Monday, 1 October 2007

Help wanted

St Louis-Marie
Yesterday's weather: Lovely, sunny and warm

We have been looking at the possibility of a trip back to the UK before Christmas. The main purpose of which is to visit family and friends in a flying visit which will pack in as many people as possible in as few days as possible. In order to do this we are looking for a cattery or cat sitter.

I probably should put a notice in the local paper: 'Staff wanted'. All they really want is someone to open and close the door for them all day long and feed them on demand. Their time is their own and they spend most of the day in the garden or off hunting in the copse, popping back now and then for a light snack of chrunchy biscuits flavoured with heaven-knows-what and added vitamins. All summer long the kitchen door has sat open for them except in the most extreme heat (rare this year) and howling gale when they are more than likely to bt tucked up in a cosy corner inside.

Now we have hit the season of mists and mellow fruitfulness it is becoming chilly in the kitchen in the late afternoon and we tend to close the door earlier than the cats would like. Hence we spend a good couple of hours letting them in and out, one after the other. It is a trait of the Maine Coon that they are snackers and will eat several small meals in one day rather than one or two larger meals as most of our previous moggies did. Ours even take their snacks in small portions and will snack over fifteen minutes or more popping outside to check that the garden is secure from some invisible threat between nibbles. This can mean a lot of opening and closing doors.

They have different ways of dealing with the closed door which is glass from top to bottom. Jazz will sit outside and fix me with a hard stare, knowing that I can't resist letting her in as she can be a rare visitor home sometimes. Misty approaches the door and looks bewildered.

'I know there's a way through here, but I can't work out what it is.' She seems to be thinking. Occasionally she will pat the door with her paw as if she can't believe that there is glass in the way or is it some kind of invisible force field like in Star Trek? Eventually she will give a half mew which is impossible to resist and miraculously the door is opened for her.

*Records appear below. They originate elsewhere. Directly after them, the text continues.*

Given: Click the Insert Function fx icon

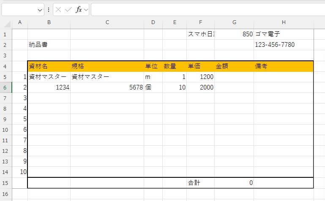Looking at the screenshot, I should [x=79, y=10].
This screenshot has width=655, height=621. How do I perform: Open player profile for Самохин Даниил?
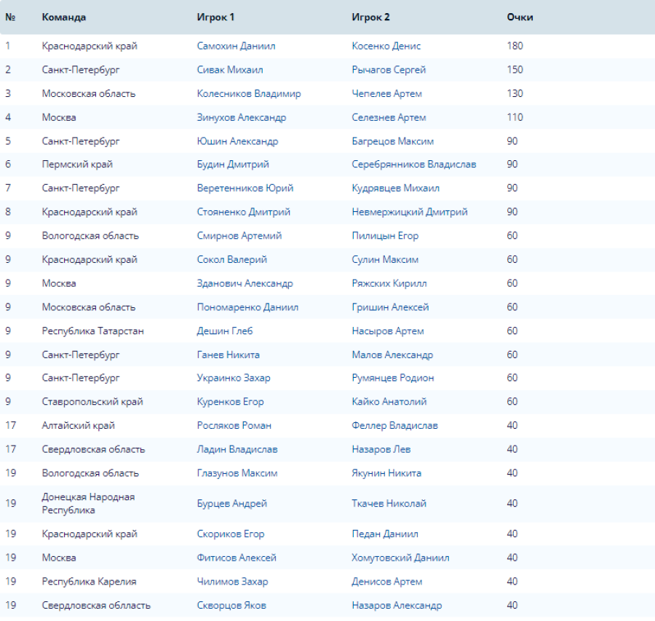tap(236, 46)
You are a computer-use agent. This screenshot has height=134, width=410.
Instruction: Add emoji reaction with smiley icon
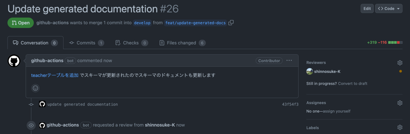coord(35,88)
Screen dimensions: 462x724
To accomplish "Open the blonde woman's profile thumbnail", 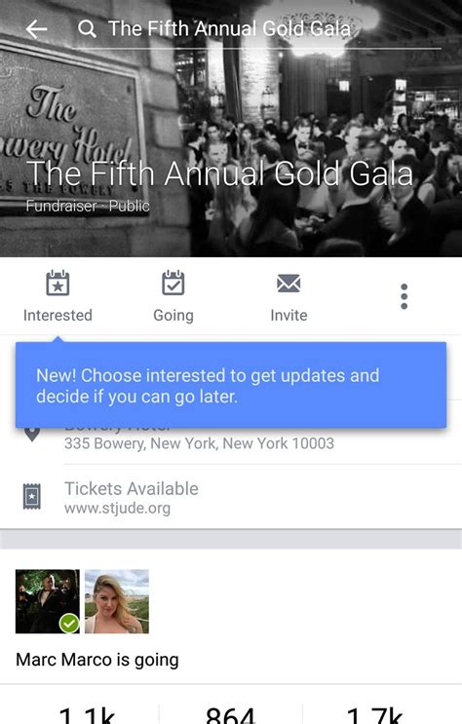I will [117, 601].
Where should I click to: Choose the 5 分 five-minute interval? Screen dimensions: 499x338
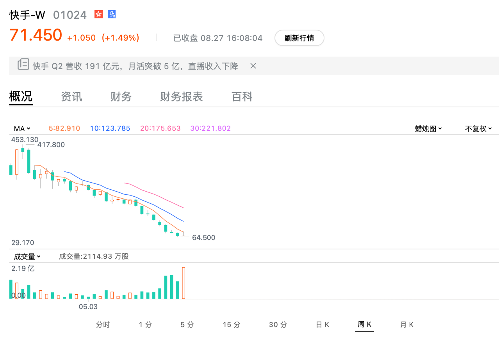click(187, 324)
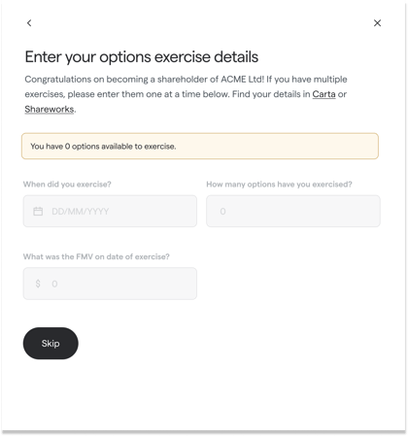The height and width of the screenshot is (436, 408).
Task: Click the 'When did you exercise?' label
Action: click(67, 184)
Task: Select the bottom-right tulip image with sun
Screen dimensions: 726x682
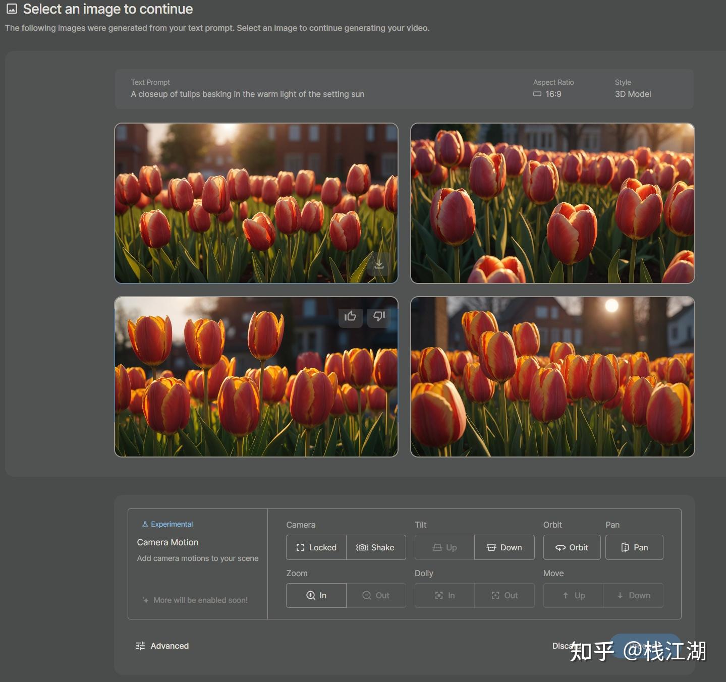Action: click(552, 377)
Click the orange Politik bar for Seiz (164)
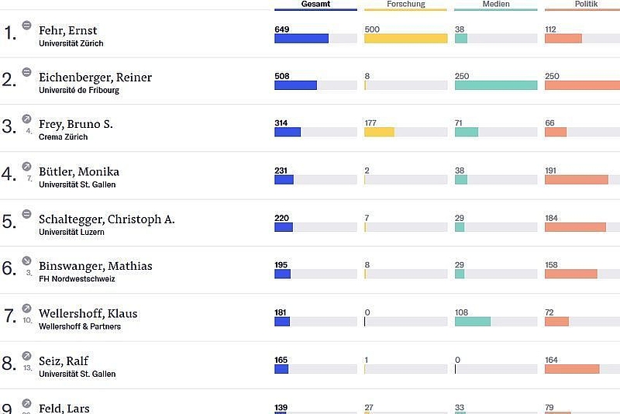 coord(572,369)
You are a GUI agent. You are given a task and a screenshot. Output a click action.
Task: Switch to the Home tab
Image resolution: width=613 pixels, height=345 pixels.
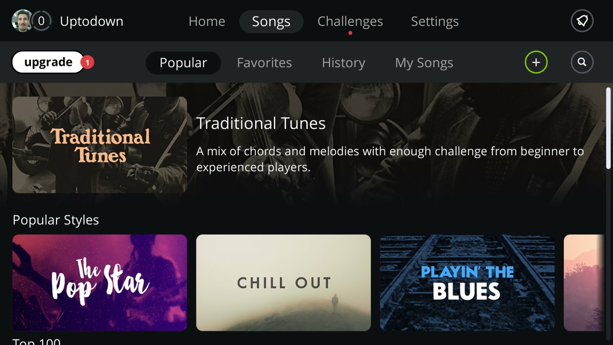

Figaro knows exactly what he needs to do. He will stride right up to the door and if it is shut he will attack it with both front paws, as if trying to run up it until we let him in. Sometimes if we are busy we don't react immediately and he will try the same tactic from the kitchen window ledge insisting that if the door doesn't open then surely the window will. If that doesn't work he will try a mixture of shouting to us and trying to run up the window or door at the same time. Which usually produces the required result.

He will then stroll into the kitchen, look us up and down as if to say:

'You just can't get the staff these days'.

If you know of anyone who would like to spend a few days as unpaid doorman to three delightful cats once in a while do let me know. Otherwise we will be saying (with apologies to Shakespeare) 'Get thee to a cattery'.

1 comment:

SusieK said...

I wish I could find the obit. for Donald Wiseman, a journalist. I know have it somewhere. He was such a character. His obit quoted one of his reports that began: "I was sitting on the veranda of my hotel, taking my dinner, when an African fell in my soup."